Hemen her gün basına kadına yönelik şiddet haberi yansıyor. “25 Kasım Kadına Yönelik Şiddete Karşı Uluslararası Mücadele Günü”nde bile şiddet devam ediyor.
Veriler ürkütücü: bianet’in yerel ve ulusal gazetelerden, haber sitelerinden ve ajanslardan derlediği haberlere göre; erkekler, Türkiye’nin birçok ilinde, 1 Ocak 2020- 21 Kasım 2020 dönemindeki 327 günde, en az 253 kadını öldürdü.
Kasım 2020’nin ilk 21 gününde ise erkekler 24 kadını öldürdü, 45 kadını yaraladı. Aynı dönemde en az 17 kadının ölümü basına “şüpheli” olarak yansıdı.
Kadınların yarısından fazlasını koca, eski koca ve sevgilileri öldürdü.

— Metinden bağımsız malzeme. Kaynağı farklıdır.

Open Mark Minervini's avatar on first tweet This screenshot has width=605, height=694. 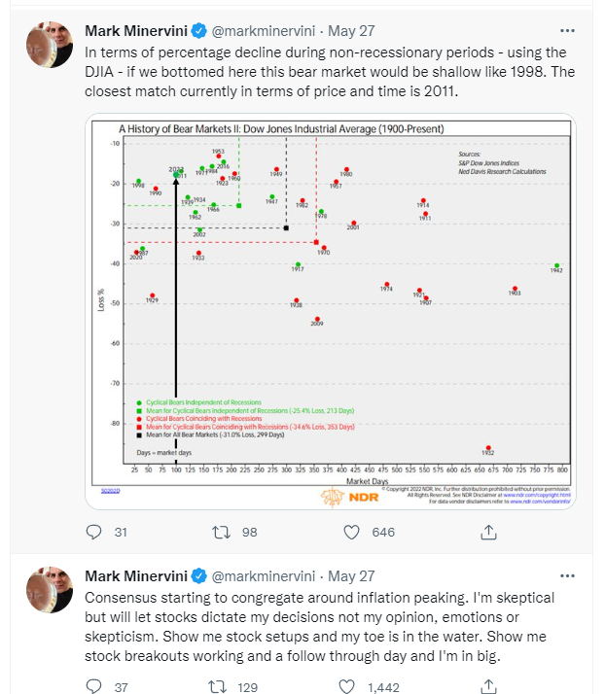48,46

165 kadını koca, sevgili, eski sevgili ve eski kocası öldürdü. En az 50 kadını abi, baba, oğul, damat gibi aile üyeleri, 16 kadını komşu ve arkadaşları, bir kadını belediye başkanı, bir kadını kurye, bir kadını evine giren hırsızlar, bir kadını emlakçı, bir kadını da evine giden tamirci öldürdü. En az 17 kadını öldüren erkeklerin yakınlık derecesi basına yansımadı.
*
Aslında ‘Kadın Cinayetleri’ demek bu vahşeti dillendirmeye yetmiyor. Neredeyse bir cins kırımıyla karşı karşıyayız.

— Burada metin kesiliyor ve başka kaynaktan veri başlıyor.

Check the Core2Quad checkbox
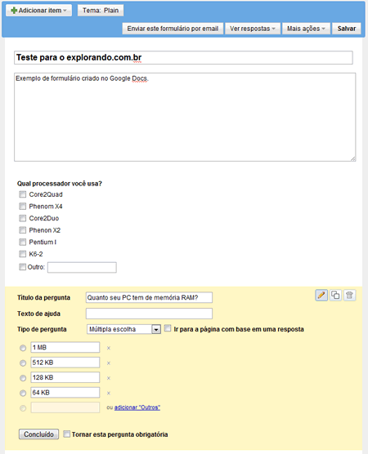368x454 pixels. pyautogui.click(x=23, y=194)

Anne-çocuk ilişkisinden kardeş ilişkisine, eş ilişkisinden iş ilişkisine ve sokaktan eve kadar uzanan her mekanda kurulu ilişkilerin bütünü, erkek egemen bir dünyayı ve yapıyı tanımlıyor…
Tutulan çeteleye göre; erkekler 123 kadını ev içinde, 78 kadını sokak, ormanlık alan, iş yeri gibi ev dışındaki alanlarda öldürdü. Erkeklerin 54 kadını nerede öldürdüğü de basına yansımadı.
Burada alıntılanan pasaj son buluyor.